╭──

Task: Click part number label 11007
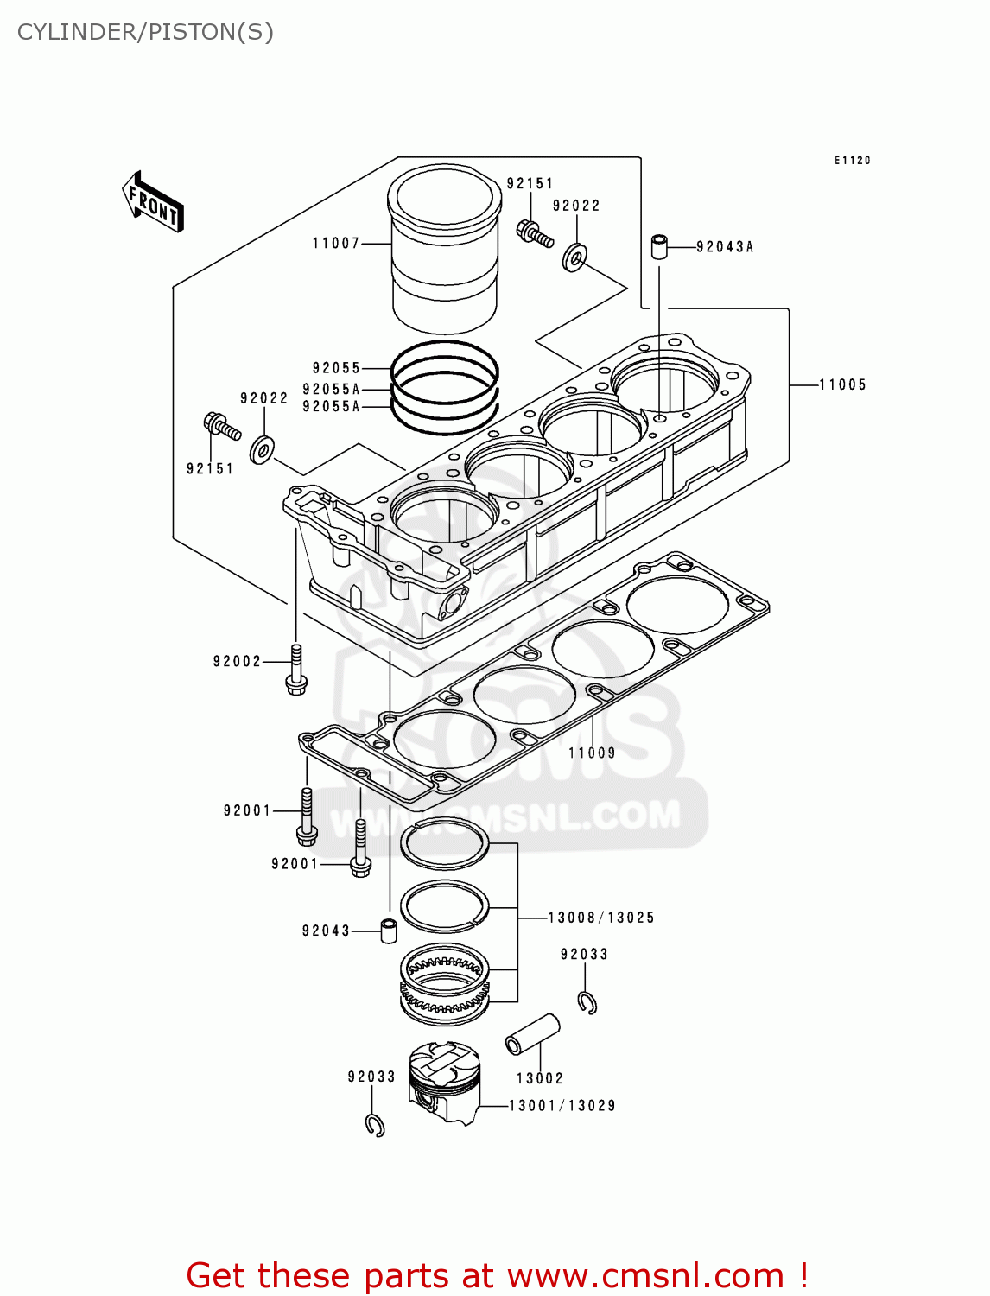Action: tap(336, 244)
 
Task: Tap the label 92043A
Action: tap(725, 247)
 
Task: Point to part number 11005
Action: tap(842, 385)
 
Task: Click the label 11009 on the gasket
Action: tap(593, 753)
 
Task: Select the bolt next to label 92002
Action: tap(296, 670)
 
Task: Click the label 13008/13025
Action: tap(601, 918)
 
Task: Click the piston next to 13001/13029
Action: tap(444, 1081)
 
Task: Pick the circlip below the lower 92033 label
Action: tap(375, 1125)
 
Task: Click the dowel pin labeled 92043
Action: tap(390, 931)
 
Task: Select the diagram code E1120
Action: tap(852, 161)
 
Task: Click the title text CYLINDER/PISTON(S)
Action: tap(145, 32)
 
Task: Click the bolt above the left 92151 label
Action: tap(221, 425)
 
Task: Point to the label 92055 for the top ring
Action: tap(336, 368)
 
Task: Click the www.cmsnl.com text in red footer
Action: tap(644, 1275)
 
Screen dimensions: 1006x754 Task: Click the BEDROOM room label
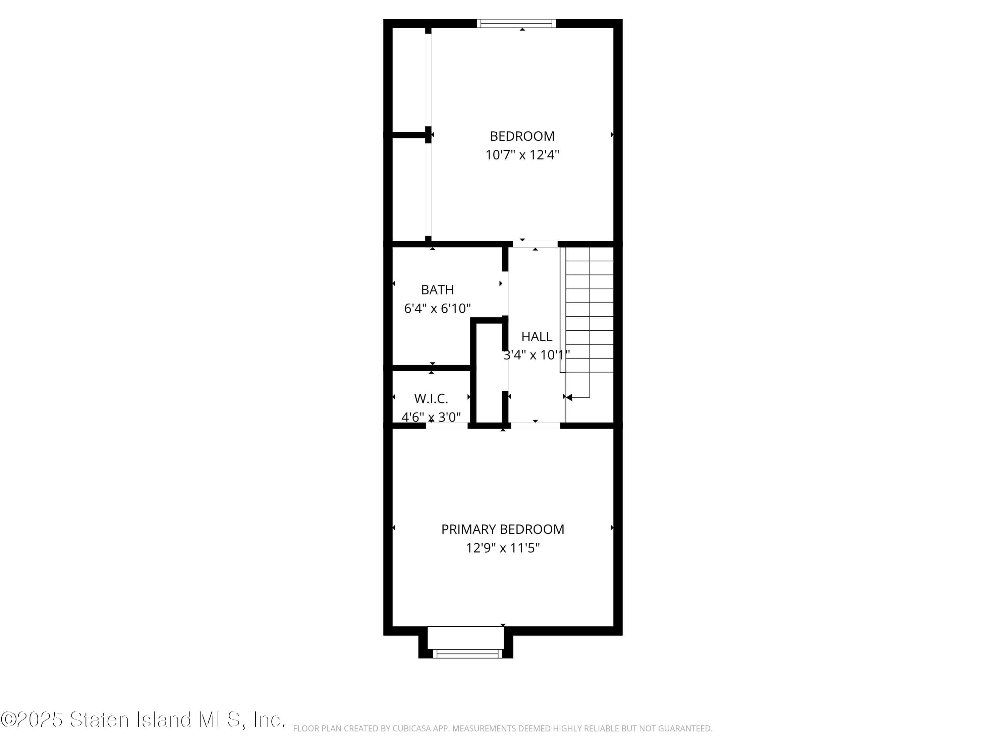click(522, 136)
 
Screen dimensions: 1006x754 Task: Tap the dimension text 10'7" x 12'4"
click(522, 155)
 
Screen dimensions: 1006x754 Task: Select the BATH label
click(438, 290)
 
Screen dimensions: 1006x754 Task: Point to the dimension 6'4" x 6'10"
click(438, 309)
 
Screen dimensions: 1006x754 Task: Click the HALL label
click(537, 336)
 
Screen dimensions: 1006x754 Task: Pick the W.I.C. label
click(431, 398)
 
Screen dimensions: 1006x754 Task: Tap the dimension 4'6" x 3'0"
click(431, 417)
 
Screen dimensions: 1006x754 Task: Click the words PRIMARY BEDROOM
click(503, 529)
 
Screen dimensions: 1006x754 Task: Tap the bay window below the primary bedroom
click(467, 653)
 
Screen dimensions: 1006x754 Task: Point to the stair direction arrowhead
click(569, 397)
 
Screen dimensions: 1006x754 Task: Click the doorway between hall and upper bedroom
click(535, 244)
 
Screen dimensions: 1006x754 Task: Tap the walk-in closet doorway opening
click(447, 425)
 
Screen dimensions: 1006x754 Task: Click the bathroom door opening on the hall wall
click(505, 294)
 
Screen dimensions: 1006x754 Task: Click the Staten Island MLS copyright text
click(143, 719)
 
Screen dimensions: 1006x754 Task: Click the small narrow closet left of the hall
click(489, 373)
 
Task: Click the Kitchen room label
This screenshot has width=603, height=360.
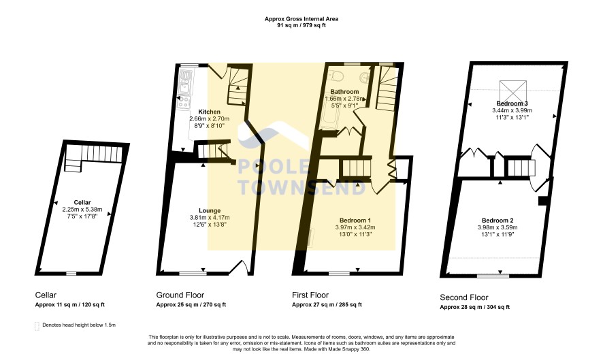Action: pos(210,112)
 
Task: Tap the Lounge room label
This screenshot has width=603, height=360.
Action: pos(210,210)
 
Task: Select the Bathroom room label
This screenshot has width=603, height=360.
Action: pos(344,92)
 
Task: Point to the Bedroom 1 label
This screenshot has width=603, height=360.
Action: pos(355,220)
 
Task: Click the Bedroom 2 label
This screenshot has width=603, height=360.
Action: pos(498,220)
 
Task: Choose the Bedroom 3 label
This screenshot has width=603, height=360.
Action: pos(512,103)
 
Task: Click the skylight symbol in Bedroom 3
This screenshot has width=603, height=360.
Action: pos(512,91)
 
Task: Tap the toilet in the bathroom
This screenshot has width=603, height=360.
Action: pos(337,76)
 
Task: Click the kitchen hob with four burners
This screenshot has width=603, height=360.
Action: pos(184,102)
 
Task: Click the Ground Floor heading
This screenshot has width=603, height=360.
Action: pos(180,295)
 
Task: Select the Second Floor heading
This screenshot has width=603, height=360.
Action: pos(463,297)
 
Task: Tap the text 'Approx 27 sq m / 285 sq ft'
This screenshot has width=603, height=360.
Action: pos(327,305)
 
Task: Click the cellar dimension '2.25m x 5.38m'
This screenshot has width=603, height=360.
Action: pos(82,210)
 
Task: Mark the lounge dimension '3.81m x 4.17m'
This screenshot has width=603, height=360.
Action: pos(210,217)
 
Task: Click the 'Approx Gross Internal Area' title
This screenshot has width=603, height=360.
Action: pos(302,18)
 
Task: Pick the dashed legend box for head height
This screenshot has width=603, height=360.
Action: pos(37,326)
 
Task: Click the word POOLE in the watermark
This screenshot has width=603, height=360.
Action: pos(274,167)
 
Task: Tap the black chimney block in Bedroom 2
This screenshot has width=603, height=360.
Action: pos(542,201)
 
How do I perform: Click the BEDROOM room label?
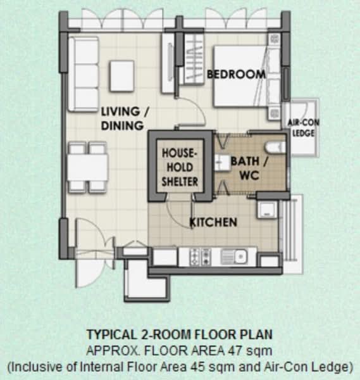pos(236,74)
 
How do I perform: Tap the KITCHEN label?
pos(213,222)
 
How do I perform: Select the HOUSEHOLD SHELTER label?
pos(180,167)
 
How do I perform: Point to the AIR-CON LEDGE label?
pos(303,128)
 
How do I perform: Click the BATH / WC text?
pos(249,168)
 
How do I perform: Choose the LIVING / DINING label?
pos(125,118)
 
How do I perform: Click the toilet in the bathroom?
pos(275,148)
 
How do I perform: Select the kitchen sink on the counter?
pos(234,256)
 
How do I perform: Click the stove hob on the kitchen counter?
pos(201,256)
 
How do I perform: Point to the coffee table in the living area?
pos(121,76)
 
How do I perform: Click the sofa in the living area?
pos(84,74)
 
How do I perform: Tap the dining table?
pos(88,167)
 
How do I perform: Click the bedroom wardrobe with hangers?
pos(194,59)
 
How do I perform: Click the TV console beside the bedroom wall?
pos(168,63)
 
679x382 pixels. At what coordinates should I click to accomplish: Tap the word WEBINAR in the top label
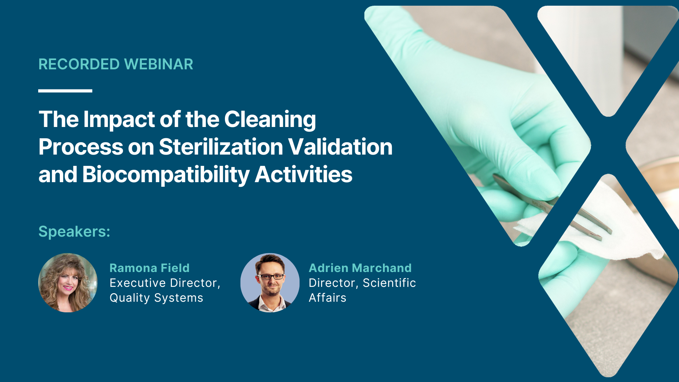click(x=159, y=64)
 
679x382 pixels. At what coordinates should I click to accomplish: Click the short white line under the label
click(x=65, y=91)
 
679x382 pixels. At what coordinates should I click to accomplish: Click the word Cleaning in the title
click(x=270, y=120)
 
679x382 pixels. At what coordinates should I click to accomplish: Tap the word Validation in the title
click(x=340, y=147)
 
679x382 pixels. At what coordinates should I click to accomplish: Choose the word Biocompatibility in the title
click(x=166, y=175)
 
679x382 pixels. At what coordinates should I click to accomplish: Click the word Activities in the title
click(x=303, y=174)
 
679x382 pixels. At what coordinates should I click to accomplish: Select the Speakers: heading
click(x=74, y=232)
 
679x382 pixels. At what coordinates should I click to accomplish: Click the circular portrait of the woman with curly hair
click(x=68, y=283)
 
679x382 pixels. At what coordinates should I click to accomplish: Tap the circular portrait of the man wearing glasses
click(x=270, y=283)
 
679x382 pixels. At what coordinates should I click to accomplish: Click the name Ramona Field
click(x=150, y=268)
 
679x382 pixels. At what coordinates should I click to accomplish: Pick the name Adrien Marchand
click(x=360, y=268)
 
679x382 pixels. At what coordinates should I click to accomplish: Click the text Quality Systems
click(x=156, y=298)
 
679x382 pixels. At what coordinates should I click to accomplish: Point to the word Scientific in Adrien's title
click(x=389, y=283)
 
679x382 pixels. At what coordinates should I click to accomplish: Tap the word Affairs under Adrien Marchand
click(x=327, y=298)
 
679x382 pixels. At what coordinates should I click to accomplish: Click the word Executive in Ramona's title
click(x=138, y=283)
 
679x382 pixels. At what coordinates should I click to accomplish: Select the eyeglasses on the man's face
click(x=271, y=277)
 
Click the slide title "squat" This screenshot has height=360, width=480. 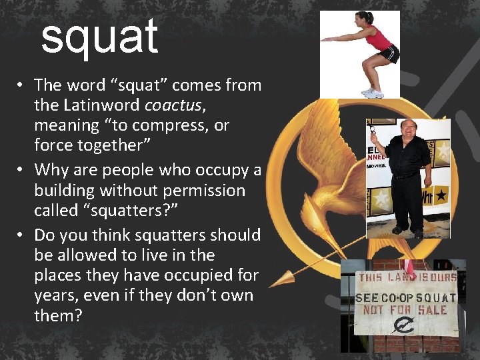click(x=99, y=37)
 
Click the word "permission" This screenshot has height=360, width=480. click(x=206, y=191)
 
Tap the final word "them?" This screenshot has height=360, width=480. click(x=58, y=315)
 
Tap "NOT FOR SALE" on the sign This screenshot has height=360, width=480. click(x=405, y=310)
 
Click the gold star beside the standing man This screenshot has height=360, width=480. click(x=380, y=200)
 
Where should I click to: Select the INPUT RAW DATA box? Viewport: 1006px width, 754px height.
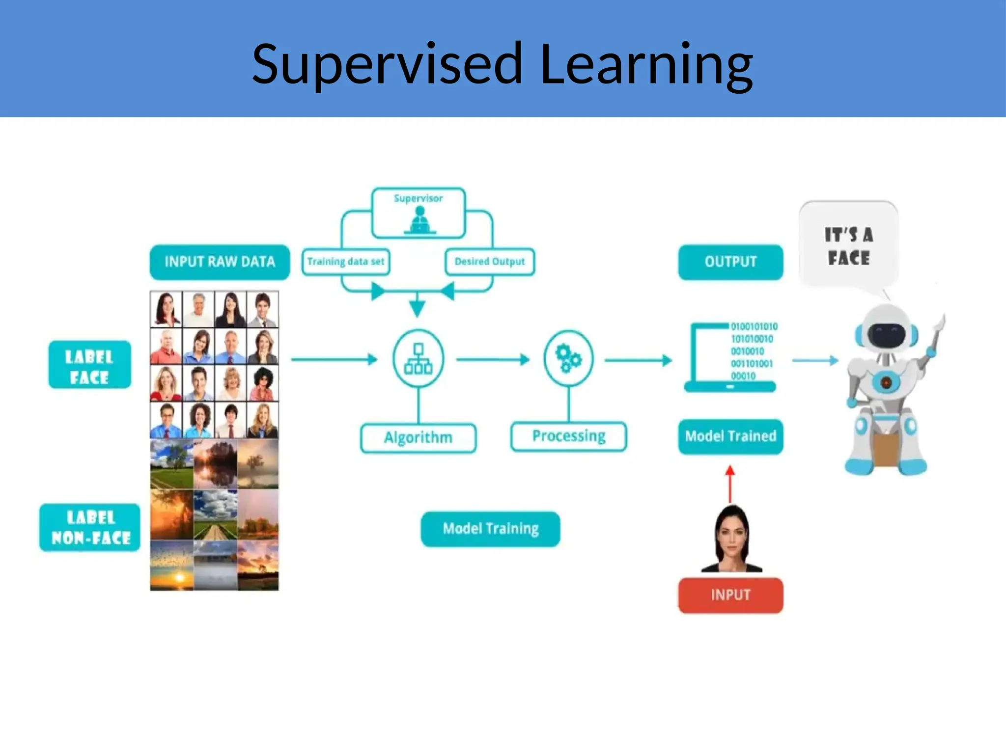tap(220, 262)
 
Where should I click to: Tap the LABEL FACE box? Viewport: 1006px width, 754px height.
tap(90, 365)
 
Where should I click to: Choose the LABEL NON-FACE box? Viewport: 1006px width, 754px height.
tap(90, 527)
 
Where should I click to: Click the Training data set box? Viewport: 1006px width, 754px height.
tap(346, 262)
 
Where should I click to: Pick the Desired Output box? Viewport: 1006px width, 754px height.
tap(490, 262)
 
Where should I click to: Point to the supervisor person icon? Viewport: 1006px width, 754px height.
tap(419, 220)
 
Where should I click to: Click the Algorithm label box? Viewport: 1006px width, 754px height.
tap(419, 437)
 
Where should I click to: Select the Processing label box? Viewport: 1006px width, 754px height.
tap(569, 436)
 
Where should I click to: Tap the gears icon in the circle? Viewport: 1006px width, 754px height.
tap(568, 358)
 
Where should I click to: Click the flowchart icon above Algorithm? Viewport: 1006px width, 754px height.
tap(419, 359)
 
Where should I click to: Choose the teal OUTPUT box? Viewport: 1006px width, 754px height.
tap(730, 262)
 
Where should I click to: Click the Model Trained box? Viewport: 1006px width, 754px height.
tap(730, 436)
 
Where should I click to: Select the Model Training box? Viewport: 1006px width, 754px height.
tap(491, 529)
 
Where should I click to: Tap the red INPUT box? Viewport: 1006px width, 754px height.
tap(730, 595)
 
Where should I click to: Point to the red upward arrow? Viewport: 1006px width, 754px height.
tap(730, 484)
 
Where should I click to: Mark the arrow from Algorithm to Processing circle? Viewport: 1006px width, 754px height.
tap(493, 360)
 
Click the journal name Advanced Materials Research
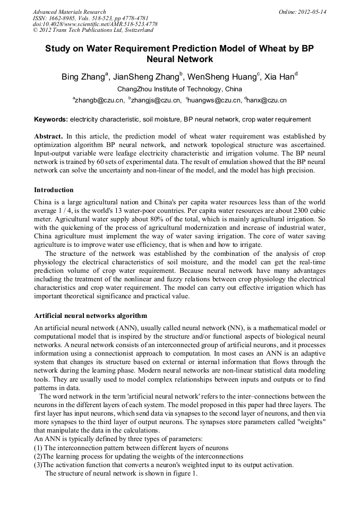70,12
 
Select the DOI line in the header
95,24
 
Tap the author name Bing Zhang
84,77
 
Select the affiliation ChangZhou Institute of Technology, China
179,89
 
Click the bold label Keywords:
51,119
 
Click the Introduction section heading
54,189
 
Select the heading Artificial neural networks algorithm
90,315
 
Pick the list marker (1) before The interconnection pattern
38,448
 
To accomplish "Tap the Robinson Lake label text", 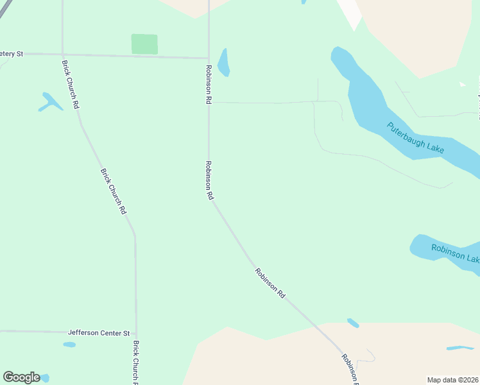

╰──

EXERCISE OBJECTIVE - Please reproduce the listing above from its first line through the line containing "Action: tap(601, 918)", leaving the pictures out of your answer.

SOLUTION FOR THIS TASK -
Task: Click part number label 11007
Action: tap(336, 244)
 
Task: Tap the label 92043A
Action: tap(725, 247)
 
Task: Point to part number 11005
Action: tap(842, 385)
 
Task: Click the label 11009 on the gasket
Action: tap(593, 753)
 
Task: Select the bolt next to label 92002
Action: tap(296, 670)
 
Task: Click the label 13008/13025
Action: tap(601, 918)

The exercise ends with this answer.